Akka Streamsで巨大なXMLをストリーム処理する

Akka Streams用のコネクタを提供するAlpakkaにはXMLサポートも含まれており、XMLの読み込み・書き込みを行うためのFlowやSinkを利用することができます。

しかし読み込みはXMLのパースイベントをストリームするだけなので、実際には下流の処理で状態を管理したり、イベントをスタックするなどしてXMLの構造を判別する必要があります。複雑な構造のXMLの場合、これはかなりしんどいことになります。というわけでパスを指定するとその要素をorg.w3c.dom.Elementとして扱うことができるFlowを作ってみました。

github.com

このプルリクエストはすでにマージされていますので、Alpakkaの次のリリースから利用できるようになるかと思います。

使い方は以下のような感じでXmlParsing.parserと組み合わせて使います。ここではAkka Streams標準のFileIOを使ってファイルから読み込んでいますが、ByteStringを出力するコネクタであればなんでも使うことができます。

val graph = FileIO.fromPath(Paths.get("dataset.xml"))
  .via(XmlParsing.parser)
  .via(XmlParsing.subtree("doc" :: "elem" :: "item" :: Nil))
  .map { element =>
    ...
  }
  .to(Sink.ignore)

パースイベントのストリームと比べるとメモリ消費量は大きくなると思いますが、まあどっちみちXMLから情報を抽出するのであれば同じような処理を自分でやらないといけないと思いますし、DOM Elementなら他のXMLライブラリとも組み合わせて使いやすいかなと。

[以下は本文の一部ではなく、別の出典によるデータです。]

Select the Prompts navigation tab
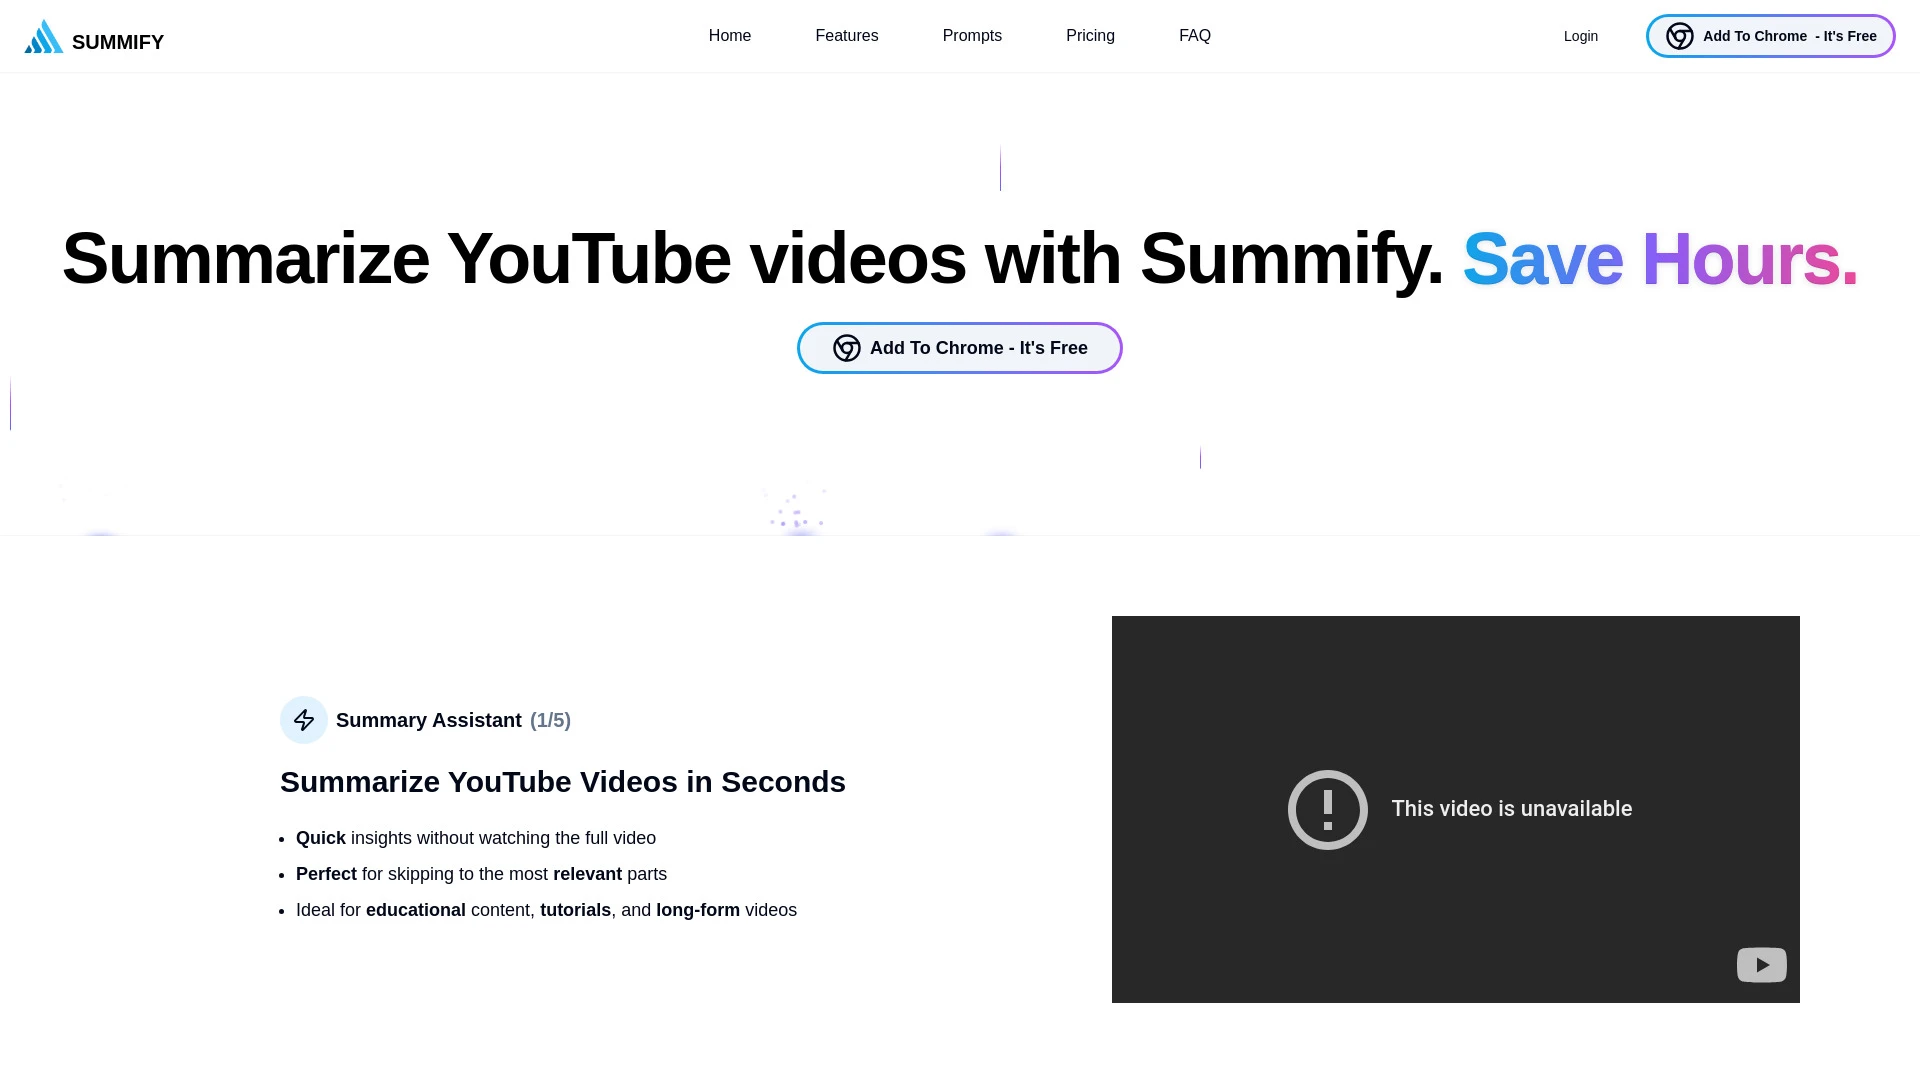Image resolution: width=1920 pixels, height=1080 pixels. click(972, 36)
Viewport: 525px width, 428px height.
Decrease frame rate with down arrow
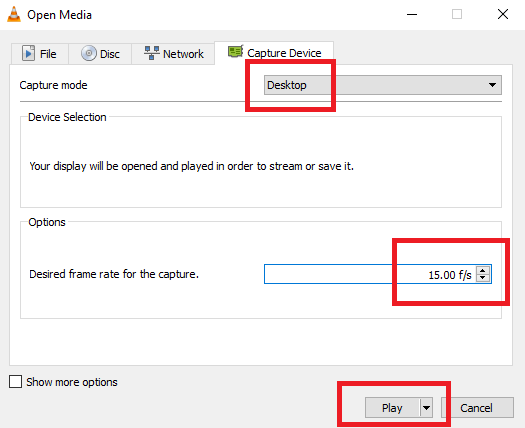coord(482,278)
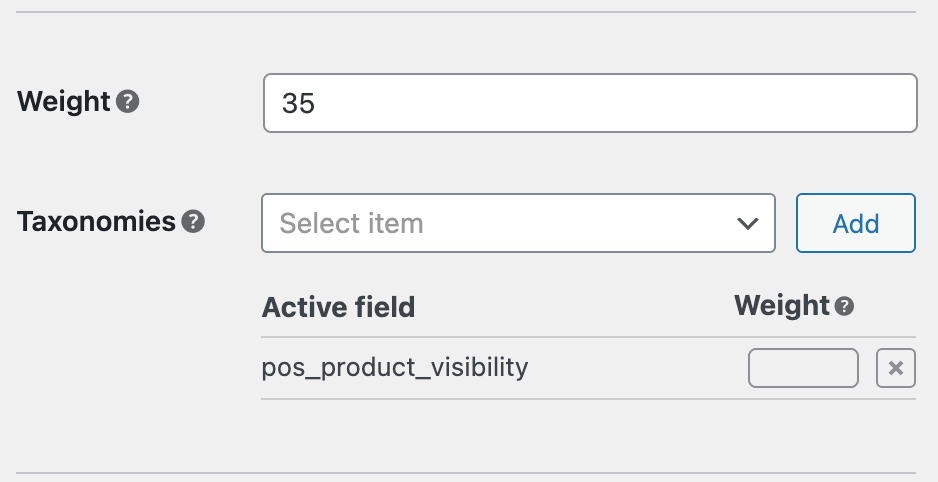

最近は巨大なデータを扱う場合はXMLではなく、より効率的なフォーマットを使うことが多いと思いますが、諸事情によりデータソースがXMLというケースもままあるのではないでしょうか。Akka StreamsとAlpakkaを使えば繰り返し構造を持つXMLを別のデータ形式に変換したり、データベースに格納するみたいな処理をシュッと書くことができるんじゃないかなと思います。